[发明专利]MIP3α-Fc融合蛋白及其用途

说明书

本发明提供了一种MIP3α‑Fc融合蛋白，所述的融合蛋白为巨噬细胞炎性蛋白MIP3α和Fc的二聚体融合蛋白，所述的MIP3α与Fc之间通过免疫球蛋白的铰链区或柔性肽段连接。本发明提供了一种长效的MIP3α‑Fc融合蛋白。这种新型融合蛋白，在体内外都体现出良好的生物活性和稳定性，能够趋化未成熟的树突状细胞，瘤内注射MIP3α‑Fc融合蛋白能有效抑制肿瘤的生长，同时具有长效血浆半衰期。

技术领域

本发明涉及一种MIP3α-Fc融合蛋白及其编码核苷酸序列、以及该融合蛋白的制药用途，属于基因工程技术领域。

背景技术

树突状细胞（DC细胞）是机体功能最强的专职抗原递呈细胞，它能高效地摄取、加工处理和递呈抗原，诱导特异性的细胞毒性T淋巴细胞生成，在启动、调控、并维持免疫应答的过程中处于中心环节。近年来大量的研究表明，通过肿瘤相关抗原负载树突状细胞，回输或免疫接种于载瘤宿主，可诱发特异性细胞毒性T淋巴细胞（CTL)的抗肿瘤免疫反应。同时树突状细胞与肿瘤的发生、发展有着密切关系，大部分实体瘤内浸润的树突状细胞多，相对应患者的预后也更好。因此，设法提供肿瘤浸润性树突状细胞的量，从而诱导针对肿瘤细胞的特异性免疫应答，是一种有效的治疗肿瘤的手段。

趋化因子是一类控制细胞向炎性部位迁移的细胞因子，通过与其相应受体的结合，调控免疫细胞分化、发育及定向迁移过程。巨噬细胞炎性蛋白MIP-3α（macrophageinflammatory protein-3α），又称趋化因子20（CCL20），属CC类趋化因子。MIP-3α是目前最强的趋化树突状细胞的趋化因子，其特异性受体CCR6高表达于未成熟的DC细胞（imDCs)。这种未成熟的DC细胞捕获抗原后转而表达CCR7，分化成为成熟的树突状细胞。利用MIP-3a的这一特性，Fushimi等人将编码MIP-3α的基因通过腺病毒转染至小鼠黑色素瘤等四种恶性肿瘤中，结果这四种组织中都检测到DC细胞的聚集，并且三种肿瘤生产受到明显抑制。王甲南等人在小鼠肝癌模型上瘤内注射MIP-3α蛋白，明显抑制了肝癌的生长。

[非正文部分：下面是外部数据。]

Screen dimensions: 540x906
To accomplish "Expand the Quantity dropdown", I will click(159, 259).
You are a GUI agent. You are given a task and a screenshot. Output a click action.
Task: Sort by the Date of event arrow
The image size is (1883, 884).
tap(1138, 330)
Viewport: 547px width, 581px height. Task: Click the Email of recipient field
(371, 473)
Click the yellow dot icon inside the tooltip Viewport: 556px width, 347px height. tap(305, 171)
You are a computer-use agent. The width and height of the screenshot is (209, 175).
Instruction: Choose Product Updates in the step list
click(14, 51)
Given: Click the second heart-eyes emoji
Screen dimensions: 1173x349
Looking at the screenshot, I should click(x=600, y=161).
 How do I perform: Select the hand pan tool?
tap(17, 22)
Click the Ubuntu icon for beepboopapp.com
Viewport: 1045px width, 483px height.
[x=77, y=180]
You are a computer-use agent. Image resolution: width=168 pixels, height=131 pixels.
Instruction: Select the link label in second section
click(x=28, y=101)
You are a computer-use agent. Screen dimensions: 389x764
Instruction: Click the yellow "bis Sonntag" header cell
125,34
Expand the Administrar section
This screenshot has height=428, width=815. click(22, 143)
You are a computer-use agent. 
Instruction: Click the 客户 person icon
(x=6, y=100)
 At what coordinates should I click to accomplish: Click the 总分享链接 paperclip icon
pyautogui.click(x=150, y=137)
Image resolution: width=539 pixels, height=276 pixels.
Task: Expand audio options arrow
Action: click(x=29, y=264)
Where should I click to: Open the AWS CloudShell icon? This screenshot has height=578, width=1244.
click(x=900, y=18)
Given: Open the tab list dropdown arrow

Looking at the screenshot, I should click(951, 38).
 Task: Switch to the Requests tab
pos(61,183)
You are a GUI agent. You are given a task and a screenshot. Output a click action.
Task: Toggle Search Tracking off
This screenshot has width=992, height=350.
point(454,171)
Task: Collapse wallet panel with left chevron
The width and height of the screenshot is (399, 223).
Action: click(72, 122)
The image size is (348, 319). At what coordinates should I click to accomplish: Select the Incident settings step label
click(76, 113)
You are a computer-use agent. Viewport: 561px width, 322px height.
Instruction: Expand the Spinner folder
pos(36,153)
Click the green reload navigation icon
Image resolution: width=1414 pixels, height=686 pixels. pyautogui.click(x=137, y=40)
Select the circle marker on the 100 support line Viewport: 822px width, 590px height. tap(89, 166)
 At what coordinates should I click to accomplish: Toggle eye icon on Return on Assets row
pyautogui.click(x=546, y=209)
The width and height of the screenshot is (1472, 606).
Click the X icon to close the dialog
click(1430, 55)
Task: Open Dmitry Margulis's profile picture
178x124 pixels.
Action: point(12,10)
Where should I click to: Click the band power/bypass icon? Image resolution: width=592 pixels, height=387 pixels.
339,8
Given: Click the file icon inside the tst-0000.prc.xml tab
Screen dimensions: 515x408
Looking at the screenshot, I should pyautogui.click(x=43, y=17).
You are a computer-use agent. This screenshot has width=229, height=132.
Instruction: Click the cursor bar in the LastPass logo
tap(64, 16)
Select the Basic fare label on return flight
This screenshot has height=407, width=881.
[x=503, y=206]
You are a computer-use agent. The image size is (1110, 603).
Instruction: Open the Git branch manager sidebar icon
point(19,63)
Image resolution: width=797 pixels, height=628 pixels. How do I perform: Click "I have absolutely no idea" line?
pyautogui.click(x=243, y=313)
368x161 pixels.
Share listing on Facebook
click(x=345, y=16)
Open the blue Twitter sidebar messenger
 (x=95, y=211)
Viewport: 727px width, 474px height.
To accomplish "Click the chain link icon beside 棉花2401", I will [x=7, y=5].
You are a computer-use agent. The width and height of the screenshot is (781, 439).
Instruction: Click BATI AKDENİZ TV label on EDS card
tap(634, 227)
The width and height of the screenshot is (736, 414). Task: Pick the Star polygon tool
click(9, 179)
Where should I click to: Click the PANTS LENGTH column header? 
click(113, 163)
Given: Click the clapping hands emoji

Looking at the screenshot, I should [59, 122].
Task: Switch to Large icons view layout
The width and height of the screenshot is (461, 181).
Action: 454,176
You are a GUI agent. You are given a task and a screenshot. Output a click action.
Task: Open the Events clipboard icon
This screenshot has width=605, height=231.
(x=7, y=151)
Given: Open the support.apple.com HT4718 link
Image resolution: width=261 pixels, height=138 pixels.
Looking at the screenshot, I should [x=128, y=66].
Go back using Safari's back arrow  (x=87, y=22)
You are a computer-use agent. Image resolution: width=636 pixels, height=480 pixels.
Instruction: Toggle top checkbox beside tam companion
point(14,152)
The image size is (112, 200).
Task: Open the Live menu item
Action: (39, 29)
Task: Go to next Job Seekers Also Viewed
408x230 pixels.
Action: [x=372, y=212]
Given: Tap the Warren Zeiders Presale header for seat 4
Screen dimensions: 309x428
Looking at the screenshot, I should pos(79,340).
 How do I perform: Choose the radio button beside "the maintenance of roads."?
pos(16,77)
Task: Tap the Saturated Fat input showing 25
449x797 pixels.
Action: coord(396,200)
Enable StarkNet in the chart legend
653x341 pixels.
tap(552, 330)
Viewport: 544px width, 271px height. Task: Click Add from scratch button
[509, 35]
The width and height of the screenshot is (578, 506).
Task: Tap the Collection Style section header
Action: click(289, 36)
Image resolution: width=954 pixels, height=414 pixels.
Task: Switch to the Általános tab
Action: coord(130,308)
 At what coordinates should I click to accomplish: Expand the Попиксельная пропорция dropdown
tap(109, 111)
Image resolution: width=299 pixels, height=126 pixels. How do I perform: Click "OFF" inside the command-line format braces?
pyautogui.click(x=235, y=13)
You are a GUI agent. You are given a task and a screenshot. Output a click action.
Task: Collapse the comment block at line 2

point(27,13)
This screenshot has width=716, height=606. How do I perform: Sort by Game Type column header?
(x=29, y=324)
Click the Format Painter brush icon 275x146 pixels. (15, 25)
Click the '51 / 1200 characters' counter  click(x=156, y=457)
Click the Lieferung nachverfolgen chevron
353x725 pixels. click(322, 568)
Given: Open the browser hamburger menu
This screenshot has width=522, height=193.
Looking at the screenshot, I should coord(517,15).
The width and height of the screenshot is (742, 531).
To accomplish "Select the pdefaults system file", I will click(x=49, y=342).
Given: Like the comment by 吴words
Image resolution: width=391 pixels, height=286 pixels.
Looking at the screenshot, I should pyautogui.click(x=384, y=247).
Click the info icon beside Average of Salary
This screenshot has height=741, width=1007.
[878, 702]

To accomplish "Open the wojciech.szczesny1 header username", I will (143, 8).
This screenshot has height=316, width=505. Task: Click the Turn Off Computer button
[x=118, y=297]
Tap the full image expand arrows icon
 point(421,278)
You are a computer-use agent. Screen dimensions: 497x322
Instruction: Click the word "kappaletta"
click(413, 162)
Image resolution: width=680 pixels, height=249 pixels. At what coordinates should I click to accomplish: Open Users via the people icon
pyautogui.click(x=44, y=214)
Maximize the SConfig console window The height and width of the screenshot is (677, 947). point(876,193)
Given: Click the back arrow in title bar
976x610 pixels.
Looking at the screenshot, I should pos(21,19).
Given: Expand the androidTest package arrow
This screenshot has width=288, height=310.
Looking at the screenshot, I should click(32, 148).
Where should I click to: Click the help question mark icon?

然而，直接利用基因治疗疾病的，目前尚未有临床应用，这主要涉及安全性问题。将外源的基因导入生物细胞内必须借助一定的技术方法或载体，如Fushimi等人利用的腺病毒。问题是由于病毒自身含有病毒蛋白及癌基因，就有使宿主细胞感染病毒和致癌的危险性。此外，无论哪种技术方法，外源基因都应导入靶体细胞内染色体特定基因座位，否则可能会导致正常细胞的基因突变，而目前尚未有成熟的方法解决这一问题。因此使用重组蛋白来进行相关疾病的治疗是更为合理的方法。但普通重组的MIP-3α蛋白的体内半衰期非常短，需要大剂量频繁给药，这大大限制了其临床应用价值。

发明内容

本发明的目的是克服普通重组MIP-3α蛋白体内半衰期短的不足之处，提供一种MIP3α-Fc融合蛋白及其用途。

本发明的MIP3α-Fc融合蛋白，所述的融合蛋白为巨噬细胞炎性蛋白MIP3α和Fc的二聚体融合蛋白，所述的MIP3α与Fc之间通过免疫球蛋白的铰链区或柔性肽段连接。

所述MIP3α选自人或小鼠MIP3α；所述的Fc选自人或小鼠的IgG、IgA、IgE、IgM及它们的亚型；所述Fc选自天然型或突变型免疫球蛋白Fc段。

所述的MIP3α为人MIP3α，其氨基酸序列如 SEQ ID.1所示，所述的Fc为人IgG1-Fc，含铰链区的的Fc的氨基酸序列如 SEQ ID.2所示，所述的融合蛋白单链的氨基酸序列如SEQ ID.3所示，第70-71位氨基酸残基为连接肽段。

所述的MIP3α为小鼠MIP3α，其氨基酸序列如 SEQ ID.4所示，所述的Fc为小鼠IgG2a-Fc，含铰链区的Fc的氨基酸序列如 SEQ ID.5所示，所述的融合蛋白单链的氨基酸序列如 SEQ ID.6所示，第70-71位氨基酸残基为连接肽段。

本发明提供了编码融合蛋白的DNA分子，所述的DNA的核苷酸序列如 SEQ ID.7所示。或如 SEQ ID.8所示。